The best theoretical analysis I have seen of the relationship between closeted and public resistance comes from James C. Scott, the political anthropologist and scholar of peasant and other subaltern resistance:

“Much of the active political life of subordinate groups has been ignored because it takes place at a level we rarely recognize as political. To emphasize the enormity of what has been, by and large, disregarded, I want to distinguish between the open, declared forms of resistance, which attract most attention, and the disguised, low-profile undeclared resistance….
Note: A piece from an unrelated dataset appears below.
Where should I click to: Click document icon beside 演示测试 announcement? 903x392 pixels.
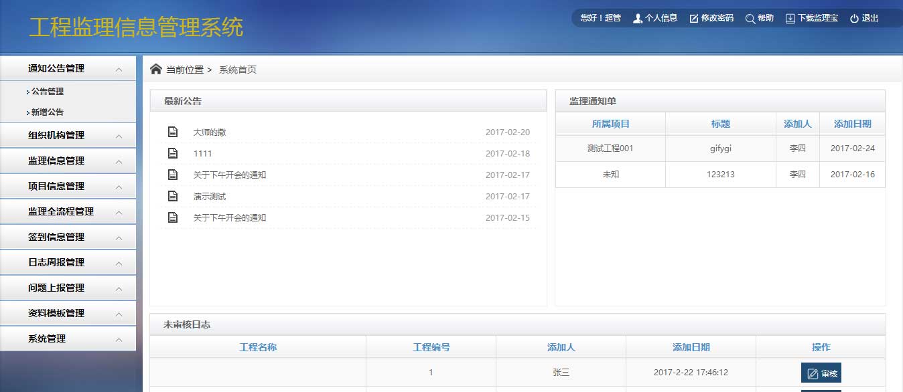[173, 196]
“For many of the least privileged minorities and marginalized poor, open political action will hardly capture the bulk of political action…. The luxury of relatively safe, open political opposition is rare… So long as we confine our conception of the political to activity that is openly declared we are driven to conclude that subordinate groups essentially lack a political life…. To do so is to miss the immense terrain that lies between quiescence and [open] revolt and that, for better or worse, is the political environment of subject classes….

“Each of the forms of disguised resistance… is the silent partner of a loud form of public resistance.”[Domination and the Arts of Resistance, Yale University Press, 1990, Chapter 7]
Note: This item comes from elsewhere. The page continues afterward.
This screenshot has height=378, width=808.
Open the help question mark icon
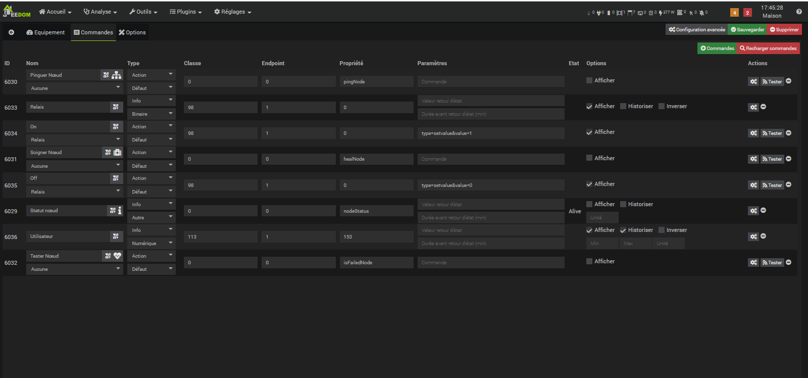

“Desertion is quite different from an open mutiny that directly challenges military commanders. It makes no public claims, it issues no manifestos, it is exit rather than voice. And yet, once the extent of desertion becomes known, it constrains the ambitions of commanders, who know they may not be able to count on their conscripts…. Quiet, anonymous,… lawbreaking and disobedience may well be the historically preferred mode of political action for… subaltern classes, for whom open defiance is too dangerous.” [Two Cheers for Anarchism, Princeton University Press, 2012, Chapter 1]

Both books are worth reading in their entirety, but seem to have been largely overlooked as contributions to the theory and practice of resistance to authority.
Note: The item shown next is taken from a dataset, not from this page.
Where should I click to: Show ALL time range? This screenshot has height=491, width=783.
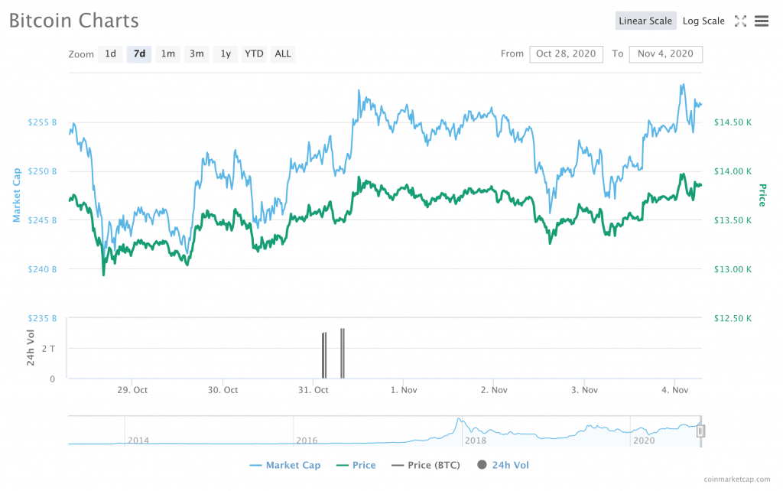click(283, 54)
I quote these excerpts from Scott in an essay on the history of draft resistance since 1980 at: https://hasbrouck.org/draft/background.html

and in an essay on the politics of that resistance at: https://hasbrouck.org/draft/draft-identity-status.pdf

Peace,
Edward Hasbrouck

 

To see the entire conversation, check out this thread.

News coverage of Edward Hasbrouck’s draft registration resistance in 1983: https://www.upi.com/Archives/1983/01/15/No-jail-for-draft-resister/3641411454800/

 

Post by Erica Leigh

2 thoughts on “Public vs. Quiet Resistance”

  1. This is good advice! The journey of political action, like all journeys, begins with a single step. We should affirm everyone who takes a step. The militarists don’t want any kind of resistance. Ley’s give them every kind the ever imagined and a dozen more besides.

  2. Larry Bassett says:

    The use of the term “closeted“ is an interesting choice in the context of discussing civil disobedience. It implies there is something similar about being gay by birth and civilly disobedient by choice. I will have to think about that. But I do believe that a significant part of civil disobedience is accepting the consequences. I am not quite sure what to think about being quiet and thus potentially avoiding consequences. I am not an intellectual pacifist still have not thrashed out all these issues very well. I simply do what seems important and right to me and hope that others will do likewise for themselves. I am definitely the guy standing on the top of the hill yelling my disobedience. I realize from long experience that this is not possible for many people probably for many reasons. But I do try to tell people that being brave is not necessarily one of the requirements of being open and bold.